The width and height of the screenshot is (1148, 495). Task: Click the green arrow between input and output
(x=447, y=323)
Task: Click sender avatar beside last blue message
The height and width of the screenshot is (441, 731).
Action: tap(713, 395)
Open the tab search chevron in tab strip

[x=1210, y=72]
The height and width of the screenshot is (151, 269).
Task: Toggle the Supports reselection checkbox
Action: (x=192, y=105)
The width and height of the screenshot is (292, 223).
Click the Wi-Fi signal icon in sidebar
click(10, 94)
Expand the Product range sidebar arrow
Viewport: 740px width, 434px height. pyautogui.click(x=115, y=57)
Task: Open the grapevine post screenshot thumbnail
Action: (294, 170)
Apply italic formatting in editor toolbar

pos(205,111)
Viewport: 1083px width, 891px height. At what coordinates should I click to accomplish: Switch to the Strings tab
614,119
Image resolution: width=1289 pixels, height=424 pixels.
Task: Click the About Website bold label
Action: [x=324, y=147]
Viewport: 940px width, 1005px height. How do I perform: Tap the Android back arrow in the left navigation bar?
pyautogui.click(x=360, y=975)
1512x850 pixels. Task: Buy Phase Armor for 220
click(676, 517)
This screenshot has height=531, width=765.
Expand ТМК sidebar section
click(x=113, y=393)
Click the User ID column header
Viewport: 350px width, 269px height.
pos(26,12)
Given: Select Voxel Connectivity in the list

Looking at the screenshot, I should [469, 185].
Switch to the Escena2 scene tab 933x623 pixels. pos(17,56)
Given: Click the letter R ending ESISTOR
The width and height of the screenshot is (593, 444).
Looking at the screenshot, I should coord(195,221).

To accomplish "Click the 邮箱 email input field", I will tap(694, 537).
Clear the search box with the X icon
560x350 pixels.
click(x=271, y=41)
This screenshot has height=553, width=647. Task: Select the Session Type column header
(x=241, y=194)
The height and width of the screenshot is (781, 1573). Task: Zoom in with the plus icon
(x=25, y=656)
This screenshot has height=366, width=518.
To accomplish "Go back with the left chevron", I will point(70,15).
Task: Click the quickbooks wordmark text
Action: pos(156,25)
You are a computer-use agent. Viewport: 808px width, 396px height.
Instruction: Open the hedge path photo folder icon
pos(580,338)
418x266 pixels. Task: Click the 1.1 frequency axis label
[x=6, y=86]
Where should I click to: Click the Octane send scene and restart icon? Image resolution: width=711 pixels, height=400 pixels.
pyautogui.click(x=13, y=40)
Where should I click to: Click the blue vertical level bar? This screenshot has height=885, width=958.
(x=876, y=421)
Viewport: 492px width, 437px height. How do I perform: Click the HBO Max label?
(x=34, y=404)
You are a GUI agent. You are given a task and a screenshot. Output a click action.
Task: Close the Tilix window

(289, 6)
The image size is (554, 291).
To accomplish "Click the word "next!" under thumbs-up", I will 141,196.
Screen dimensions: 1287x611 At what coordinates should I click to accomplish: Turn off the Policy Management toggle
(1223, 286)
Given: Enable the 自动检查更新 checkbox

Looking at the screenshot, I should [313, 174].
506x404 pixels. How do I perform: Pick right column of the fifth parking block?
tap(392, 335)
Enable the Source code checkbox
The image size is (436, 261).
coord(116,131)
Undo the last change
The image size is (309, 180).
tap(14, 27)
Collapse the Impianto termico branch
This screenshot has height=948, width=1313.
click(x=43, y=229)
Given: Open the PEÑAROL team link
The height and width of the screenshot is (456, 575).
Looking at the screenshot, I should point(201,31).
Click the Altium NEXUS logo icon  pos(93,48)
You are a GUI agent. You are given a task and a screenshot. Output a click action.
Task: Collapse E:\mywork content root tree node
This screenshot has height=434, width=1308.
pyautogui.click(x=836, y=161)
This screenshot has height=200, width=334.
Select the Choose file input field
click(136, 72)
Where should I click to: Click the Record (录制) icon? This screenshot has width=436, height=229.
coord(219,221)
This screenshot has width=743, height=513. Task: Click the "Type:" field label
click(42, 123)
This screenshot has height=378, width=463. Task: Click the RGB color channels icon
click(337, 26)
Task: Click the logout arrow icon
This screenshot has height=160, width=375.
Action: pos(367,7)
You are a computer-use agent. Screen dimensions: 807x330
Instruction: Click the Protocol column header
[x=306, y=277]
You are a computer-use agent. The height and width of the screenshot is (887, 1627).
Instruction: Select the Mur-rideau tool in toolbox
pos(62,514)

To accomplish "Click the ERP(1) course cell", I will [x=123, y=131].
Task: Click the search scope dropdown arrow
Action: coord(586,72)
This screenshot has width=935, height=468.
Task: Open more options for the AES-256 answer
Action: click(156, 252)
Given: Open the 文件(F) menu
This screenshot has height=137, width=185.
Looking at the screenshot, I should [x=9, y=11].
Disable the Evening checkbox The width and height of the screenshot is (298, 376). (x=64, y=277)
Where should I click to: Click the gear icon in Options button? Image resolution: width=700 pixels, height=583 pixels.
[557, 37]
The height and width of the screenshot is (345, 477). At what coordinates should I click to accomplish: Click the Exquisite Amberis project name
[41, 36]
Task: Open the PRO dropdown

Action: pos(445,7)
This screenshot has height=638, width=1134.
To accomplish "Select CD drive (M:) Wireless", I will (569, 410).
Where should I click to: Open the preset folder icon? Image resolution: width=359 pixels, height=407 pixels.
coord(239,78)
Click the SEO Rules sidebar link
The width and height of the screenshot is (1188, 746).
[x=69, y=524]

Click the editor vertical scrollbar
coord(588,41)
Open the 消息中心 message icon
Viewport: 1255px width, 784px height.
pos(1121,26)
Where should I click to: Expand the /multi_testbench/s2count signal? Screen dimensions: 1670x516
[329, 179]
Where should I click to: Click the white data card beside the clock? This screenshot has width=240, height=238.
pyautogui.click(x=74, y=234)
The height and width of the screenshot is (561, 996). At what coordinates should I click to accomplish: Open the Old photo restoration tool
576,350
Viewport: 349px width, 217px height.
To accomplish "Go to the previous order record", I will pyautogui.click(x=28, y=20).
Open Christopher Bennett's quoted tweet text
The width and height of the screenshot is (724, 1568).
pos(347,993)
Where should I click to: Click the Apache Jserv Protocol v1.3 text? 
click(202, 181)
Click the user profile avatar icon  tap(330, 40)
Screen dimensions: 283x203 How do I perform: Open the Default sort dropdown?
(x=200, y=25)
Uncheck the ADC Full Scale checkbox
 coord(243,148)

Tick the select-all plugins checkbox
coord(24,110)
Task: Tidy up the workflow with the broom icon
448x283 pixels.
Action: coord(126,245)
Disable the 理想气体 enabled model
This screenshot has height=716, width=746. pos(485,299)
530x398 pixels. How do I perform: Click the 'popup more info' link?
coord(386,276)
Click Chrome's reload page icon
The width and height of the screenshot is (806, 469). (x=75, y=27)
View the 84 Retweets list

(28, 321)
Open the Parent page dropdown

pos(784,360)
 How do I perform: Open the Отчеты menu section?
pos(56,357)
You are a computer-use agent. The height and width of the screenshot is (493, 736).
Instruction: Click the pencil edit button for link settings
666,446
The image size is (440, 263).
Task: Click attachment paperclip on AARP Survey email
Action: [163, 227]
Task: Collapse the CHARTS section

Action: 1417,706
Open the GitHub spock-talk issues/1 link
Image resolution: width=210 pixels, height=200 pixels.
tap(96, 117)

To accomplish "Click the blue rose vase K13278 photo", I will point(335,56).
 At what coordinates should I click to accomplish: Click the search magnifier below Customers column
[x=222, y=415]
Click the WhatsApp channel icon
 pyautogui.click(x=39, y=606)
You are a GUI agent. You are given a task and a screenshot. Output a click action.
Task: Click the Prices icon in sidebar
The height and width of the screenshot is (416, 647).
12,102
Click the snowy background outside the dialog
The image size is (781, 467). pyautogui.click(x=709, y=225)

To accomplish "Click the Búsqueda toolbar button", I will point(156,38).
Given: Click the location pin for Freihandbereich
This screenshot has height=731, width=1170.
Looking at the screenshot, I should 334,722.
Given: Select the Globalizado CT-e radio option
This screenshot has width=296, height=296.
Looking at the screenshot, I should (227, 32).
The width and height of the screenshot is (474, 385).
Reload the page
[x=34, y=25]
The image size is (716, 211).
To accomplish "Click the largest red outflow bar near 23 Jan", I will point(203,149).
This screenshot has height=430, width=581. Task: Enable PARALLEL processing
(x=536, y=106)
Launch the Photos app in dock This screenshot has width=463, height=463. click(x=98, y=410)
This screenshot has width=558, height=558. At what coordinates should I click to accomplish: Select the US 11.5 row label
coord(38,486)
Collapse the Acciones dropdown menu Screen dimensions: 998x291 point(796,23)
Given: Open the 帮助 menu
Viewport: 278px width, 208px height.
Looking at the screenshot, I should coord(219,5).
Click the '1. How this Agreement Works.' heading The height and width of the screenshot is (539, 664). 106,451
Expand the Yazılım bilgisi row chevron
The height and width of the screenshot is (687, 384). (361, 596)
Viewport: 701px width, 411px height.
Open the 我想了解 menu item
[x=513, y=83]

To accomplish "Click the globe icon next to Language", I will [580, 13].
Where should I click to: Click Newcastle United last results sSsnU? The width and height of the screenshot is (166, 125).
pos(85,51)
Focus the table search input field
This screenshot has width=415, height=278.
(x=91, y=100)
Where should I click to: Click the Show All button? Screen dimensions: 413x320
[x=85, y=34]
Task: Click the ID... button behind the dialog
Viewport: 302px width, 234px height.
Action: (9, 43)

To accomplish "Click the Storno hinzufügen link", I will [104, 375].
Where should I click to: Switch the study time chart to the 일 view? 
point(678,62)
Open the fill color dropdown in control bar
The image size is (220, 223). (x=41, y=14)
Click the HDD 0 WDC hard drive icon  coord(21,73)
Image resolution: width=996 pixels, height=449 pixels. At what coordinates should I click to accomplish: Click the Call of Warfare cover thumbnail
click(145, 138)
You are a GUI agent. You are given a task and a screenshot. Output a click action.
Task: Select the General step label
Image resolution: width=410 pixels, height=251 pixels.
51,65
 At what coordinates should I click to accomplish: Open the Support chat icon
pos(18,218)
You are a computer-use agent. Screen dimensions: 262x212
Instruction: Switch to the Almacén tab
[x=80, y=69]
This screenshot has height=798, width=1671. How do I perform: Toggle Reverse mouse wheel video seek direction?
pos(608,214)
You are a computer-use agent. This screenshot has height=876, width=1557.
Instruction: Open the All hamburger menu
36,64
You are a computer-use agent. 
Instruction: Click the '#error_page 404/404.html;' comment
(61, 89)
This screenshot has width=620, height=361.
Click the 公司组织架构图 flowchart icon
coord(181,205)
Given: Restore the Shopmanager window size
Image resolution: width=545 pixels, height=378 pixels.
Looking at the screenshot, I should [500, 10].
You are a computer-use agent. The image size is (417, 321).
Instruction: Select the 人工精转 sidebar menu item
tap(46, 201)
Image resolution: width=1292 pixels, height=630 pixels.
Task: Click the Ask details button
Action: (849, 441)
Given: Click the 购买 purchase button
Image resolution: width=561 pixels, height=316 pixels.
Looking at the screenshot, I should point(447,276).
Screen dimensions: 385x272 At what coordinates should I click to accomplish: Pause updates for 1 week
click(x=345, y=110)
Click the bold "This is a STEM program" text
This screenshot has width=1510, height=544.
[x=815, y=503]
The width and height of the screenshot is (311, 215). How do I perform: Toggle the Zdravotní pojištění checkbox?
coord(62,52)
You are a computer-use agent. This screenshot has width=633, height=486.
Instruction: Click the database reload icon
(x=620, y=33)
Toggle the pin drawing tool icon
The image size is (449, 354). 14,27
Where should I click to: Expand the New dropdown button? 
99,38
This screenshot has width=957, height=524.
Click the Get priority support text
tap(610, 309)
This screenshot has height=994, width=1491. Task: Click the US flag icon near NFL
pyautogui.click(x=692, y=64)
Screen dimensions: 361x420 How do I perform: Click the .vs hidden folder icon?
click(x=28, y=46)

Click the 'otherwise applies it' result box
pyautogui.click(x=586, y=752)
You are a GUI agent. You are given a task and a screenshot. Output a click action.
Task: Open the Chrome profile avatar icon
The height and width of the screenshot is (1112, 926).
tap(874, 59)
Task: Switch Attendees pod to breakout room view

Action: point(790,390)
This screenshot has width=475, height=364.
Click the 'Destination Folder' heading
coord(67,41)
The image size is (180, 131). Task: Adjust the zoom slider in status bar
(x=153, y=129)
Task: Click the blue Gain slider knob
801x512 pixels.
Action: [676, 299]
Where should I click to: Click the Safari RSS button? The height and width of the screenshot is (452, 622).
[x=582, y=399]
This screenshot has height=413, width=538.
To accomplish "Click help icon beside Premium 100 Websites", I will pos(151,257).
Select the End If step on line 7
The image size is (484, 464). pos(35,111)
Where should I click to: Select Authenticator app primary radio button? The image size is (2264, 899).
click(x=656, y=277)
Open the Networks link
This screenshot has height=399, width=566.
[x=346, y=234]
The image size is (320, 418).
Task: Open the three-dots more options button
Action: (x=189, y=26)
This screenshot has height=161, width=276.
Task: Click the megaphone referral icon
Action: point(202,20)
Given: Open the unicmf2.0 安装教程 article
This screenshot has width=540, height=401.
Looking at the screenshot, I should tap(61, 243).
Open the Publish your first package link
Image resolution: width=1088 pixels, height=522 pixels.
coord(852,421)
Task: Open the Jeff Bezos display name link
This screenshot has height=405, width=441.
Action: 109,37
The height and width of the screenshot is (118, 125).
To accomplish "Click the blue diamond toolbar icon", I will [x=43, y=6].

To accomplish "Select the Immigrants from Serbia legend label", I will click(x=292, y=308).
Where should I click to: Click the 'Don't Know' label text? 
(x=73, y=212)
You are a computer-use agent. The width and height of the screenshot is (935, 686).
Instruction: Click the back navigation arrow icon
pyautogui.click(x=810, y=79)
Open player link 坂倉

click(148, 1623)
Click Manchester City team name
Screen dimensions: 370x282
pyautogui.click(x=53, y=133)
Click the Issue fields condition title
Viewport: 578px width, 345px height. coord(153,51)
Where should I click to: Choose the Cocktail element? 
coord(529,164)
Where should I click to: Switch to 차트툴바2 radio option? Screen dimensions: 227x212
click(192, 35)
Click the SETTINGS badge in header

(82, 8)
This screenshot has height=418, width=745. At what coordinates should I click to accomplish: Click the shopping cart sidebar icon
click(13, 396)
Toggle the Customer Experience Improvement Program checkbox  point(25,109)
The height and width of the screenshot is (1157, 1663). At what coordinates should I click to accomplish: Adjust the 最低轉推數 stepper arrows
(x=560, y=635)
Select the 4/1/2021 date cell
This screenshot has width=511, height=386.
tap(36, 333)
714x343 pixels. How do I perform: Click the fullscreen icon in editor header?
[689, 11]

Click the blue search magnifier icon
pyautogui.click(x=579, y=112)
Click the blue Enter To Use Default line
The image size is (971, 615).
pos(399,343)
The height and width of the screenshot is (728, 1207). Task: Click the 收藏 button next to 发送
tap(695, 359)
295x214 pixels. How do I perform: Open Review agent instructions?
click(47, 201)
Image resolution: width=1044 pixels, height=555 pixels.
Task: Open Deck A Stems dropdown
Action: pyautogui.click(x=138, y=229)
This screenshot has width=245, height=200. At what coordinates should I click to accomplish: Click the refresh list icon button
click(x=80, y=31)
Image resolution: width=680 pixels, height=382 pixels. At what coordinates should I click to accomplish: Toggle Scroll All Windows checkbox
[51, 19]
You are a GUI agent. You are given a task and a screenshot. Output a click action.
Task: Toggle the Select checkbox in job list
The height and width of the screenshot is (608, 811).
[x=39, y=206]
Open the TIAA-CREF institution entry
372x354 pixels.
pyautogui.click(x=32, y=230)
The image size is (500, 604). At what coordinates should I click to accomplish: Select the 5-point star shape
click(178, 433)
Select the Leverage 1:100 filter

**WORK ORDER**
Please report every line of the listing that contains the string "computer".

**RESPONSE BELOW**
You are a computer-use agent. Viewport: 808px width, 396px height.
You are a computer-use agent. Screen dimensions: 807x330
You are a computer-use agent. The height and width of the screenshot is (887, 1627).
You are a computer-use agent. The height and width of the screenshot is (493, 736).
You are a computer-use agent. Screen dimensions: 262x212
You are a computer-use agent. This screenshot has height=876, width=1557.
You are a computer-use agent. 
You are a computer-use agent. The image size is (417, 321).
You are a computer-use agent. This screenshot has width=633, height=486.
You are a computer-use agent. The width and height of the screenshot is (935, 686).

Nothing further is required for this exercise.